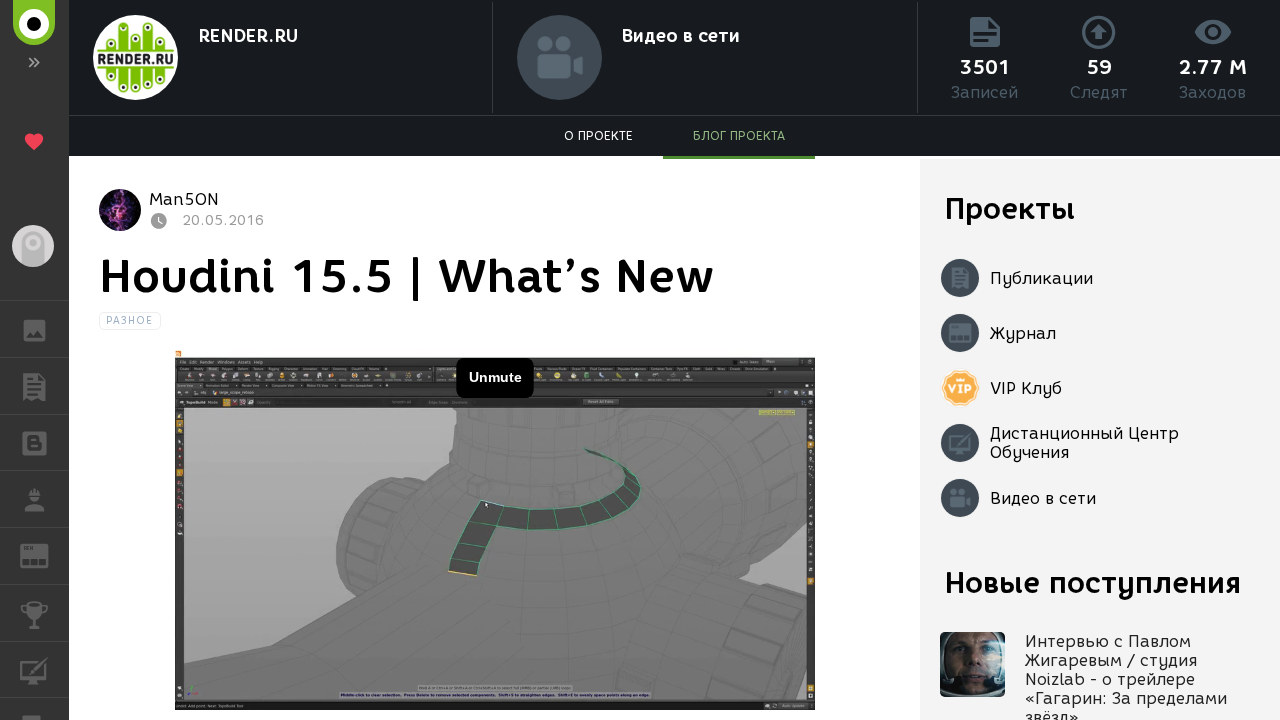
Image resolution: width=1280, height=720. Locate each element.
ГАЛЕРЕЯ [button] (34, 329)
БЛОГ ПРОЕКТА (739, 135)
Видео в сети (681, 36)
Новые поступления (1093, 582)
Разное (130, 320)
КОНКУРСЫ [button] (34, 613)
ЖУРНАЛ (46, 554)
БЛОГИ (34, 443)
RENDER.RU (248, 36)
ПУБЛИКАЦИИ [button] (34, 386)
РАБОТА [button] (34, 499)
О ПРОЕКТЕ (598, 135)
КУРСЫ (34, 670)
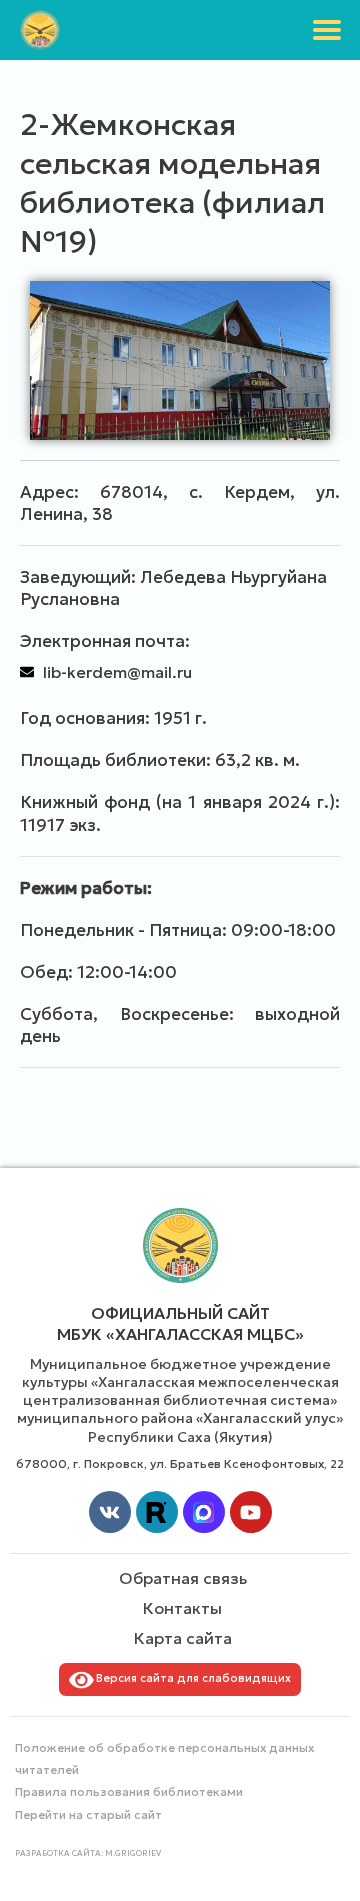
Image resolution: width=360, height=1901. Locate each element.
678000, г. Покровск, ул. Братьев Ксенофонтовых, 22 (180, 1463)
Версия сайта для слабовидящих (190, 1678)
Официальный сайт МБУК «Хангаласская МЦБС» (180, 1323)
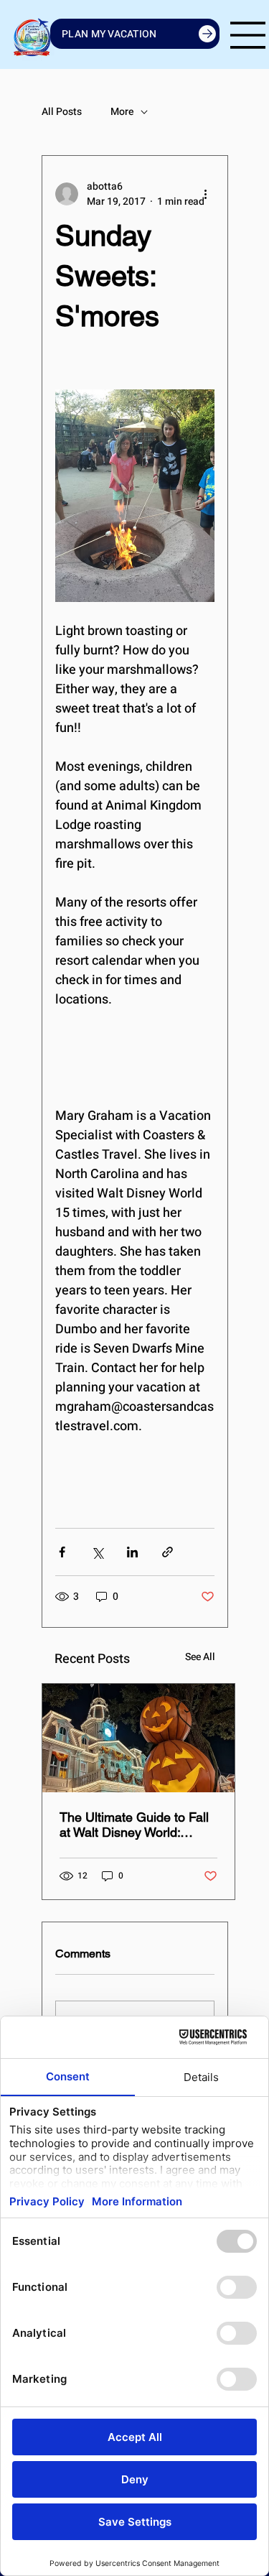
***
— Assignment —
Only the lines from the one holding "Новые поступления (1093, 582)" through the end of the records belong in the answer, copied exactly and without pictures.

— Solution to the exercise —
Новые поступления (1093, 582)
Разное (130, 320)
КОНКУРСЫ [button] (34, 613)
ЖУРНАЛ (46, 554)
БЛОГИ (34, 443)
RENDER.RU (248, 36)
ПУБЛИКАЦИИ [button] (34, 386)
РАБОТА [button] (34, 499)
О ПРОЕКТЕ (598, 135)
КУРСЫ (34, 670)
Image resolution: width=360, height=1901. Locate each element.
678000, г. Покровск, ул. Братьев Ксенофонтовых, 22 (180, 1463)
Версия сайта для слабовидящих (190, 1678)
Официальный сайт МБУК «Хангаласская МЦБС» (180, 1323)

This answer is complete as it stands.